▶ [TASK OBJECTIVE]:
Print the entries from the line containing "Task: Toggle the 鎖定 checkbox" through the line containing "I will 220,482." unchanged, including both of those lines.

▶ [EXTRACTED RECORDS]:
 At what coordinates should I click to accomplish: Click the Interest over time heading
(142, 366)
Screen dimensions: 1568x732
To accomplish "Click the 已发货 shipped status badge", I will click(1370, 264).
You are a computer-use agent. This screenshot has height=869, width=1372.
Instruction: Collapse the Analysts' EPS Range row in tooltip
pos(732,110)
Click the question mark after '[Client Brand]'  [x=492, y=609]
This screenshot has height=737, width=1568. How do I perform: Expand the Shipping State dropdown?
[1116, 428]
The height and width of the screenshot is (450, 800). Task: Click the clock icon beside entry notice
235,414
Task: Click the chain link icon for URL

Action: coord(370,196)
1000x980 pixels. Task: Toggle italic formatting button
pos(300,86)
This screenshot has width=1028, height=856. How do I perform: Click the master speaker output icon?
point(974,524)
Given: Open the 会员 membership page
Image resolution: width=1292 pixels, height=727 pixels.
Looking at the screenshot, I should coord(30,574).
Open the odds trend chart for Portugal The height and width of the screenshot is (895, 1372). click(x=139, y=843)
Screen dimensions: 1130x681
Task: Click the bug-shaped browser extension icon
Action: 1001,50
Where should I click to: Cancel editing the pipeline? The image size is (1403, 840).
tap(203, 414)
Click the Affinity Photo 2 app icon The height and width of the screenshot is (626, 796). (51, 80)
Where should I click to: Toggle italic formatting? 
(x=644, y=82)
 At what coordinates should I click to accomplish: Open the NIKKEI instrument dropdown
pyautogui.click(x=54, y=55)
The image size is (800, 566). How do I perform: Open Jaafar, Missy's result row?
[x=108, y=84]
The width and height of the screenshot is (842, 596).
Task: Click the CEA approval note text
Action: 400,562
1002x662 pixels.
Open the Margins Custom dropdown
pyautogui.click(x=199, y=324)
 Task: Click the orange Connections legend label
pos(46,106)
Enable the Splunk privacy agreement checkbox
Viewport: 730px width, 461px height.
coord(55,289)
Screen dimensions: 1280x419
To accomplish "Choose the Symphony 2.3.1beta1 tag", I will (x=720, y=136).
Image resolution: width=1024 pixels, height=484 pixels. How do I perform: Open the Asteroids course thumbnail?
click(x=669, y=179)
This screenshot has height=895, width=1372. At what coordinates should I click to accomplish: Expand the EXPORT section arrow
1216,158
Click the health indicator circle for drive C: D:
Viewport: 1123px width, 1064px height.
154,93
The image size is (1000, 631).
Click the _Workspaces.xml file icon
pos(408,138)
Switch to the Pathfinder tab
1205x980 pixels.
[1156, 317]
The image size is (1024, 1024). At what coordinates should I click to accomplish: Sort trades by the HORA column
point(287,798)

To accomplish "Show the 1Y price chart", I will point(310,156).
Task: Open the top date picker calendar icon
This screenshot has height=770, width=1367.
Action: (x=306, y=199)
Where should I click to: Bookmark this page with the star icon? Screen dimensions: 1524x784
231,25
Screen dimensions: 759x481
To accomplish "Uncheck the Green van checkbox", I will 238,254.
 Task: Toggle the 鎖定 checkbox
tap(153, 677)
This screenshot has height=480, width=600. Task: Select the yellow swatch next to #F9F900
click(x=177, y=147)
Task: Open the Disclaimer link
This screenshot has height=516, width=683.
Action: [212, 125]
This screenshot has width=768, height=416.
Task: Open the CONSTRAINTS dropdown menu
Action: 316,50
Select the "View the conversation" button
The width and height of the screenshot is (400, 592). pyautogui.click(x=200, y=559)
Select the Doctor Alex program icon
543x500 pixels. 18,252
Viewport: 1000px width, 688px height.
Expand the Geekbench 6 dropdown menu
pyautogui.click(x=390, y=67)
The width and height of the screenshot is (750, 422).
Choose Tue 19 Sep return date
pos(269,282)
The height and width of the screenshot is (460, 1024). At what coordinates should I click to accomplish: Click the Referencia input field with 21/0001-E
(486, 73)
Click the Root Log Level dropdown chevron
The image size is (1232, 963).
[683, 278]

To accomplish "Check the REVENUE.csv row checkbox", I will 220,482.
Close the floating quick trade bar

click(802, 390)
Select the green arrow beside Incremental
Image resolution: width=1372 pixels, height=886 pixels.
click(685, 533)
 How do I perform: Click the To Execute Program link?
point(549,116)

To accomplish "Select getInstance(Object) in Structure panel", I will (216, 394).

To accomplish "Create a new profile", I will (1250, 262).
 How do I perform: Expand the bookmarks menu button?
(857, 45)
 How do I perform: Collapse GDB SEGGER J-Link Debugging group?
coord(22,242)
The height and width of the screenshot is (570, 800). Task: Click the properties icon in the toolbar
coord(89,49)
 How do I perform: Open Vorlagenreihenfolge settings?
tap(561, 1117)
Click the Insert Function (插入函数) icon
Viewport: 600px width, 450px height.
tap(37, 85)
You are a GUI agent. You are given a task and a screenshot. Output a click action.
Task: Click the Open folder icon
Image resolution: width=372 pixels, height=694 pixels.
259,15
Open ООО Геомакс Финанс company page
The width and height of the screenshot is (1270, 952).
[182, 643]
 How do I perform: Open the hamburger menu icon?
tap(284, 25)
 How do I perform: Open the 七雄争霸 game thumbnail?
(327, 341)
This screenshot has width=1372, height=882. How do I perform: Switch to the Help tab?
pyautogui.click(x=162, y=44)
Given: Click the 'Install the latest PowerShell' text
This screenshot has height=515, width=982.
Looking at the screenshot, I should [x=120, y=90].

▶ [WRITTEN SOLUTION]:
 Task: Toggle the 鎖定 checkbox
tap(153, 677)
This screenshot has height=480, width=600. Task: Select the yellow swatch next to #F9F900
click(x=177, y=147)
Task: Open the Disclaimer link
This screenshot has height=516, width=683.
Action: [212, 125]
This screenshot has width=768, height=416.
Task: Open the CONSTRAINTS dropdown menu
Action: 316,50
Select the "View the conversation" button
The width and height of the screenshot is (400, 592). pyautogui.click(x=200, y=559)
Select the Doctor Alex program icon
543x500 pixels. 18,252
Viewport: 1000px width, 688px height.
Expand the Geekbench 6 dropdown menu
pyautogui.click(x=390, y=67)
The width and height of the screenshot is (750, 422).
Choose Tue 19 Sep return date
pos(269,282)
The height and width of the screenshot is (460, 1024). At what coordinates should I click to accomplish: Click the Referencia input field with 21/0001-E
(486, 73)
Click the Root Log Level dropdown chevron
The image size is (1232, 963).
[683, 278]

To accomplish "Check the REVENUE.csv row checkbox", I will 220,482.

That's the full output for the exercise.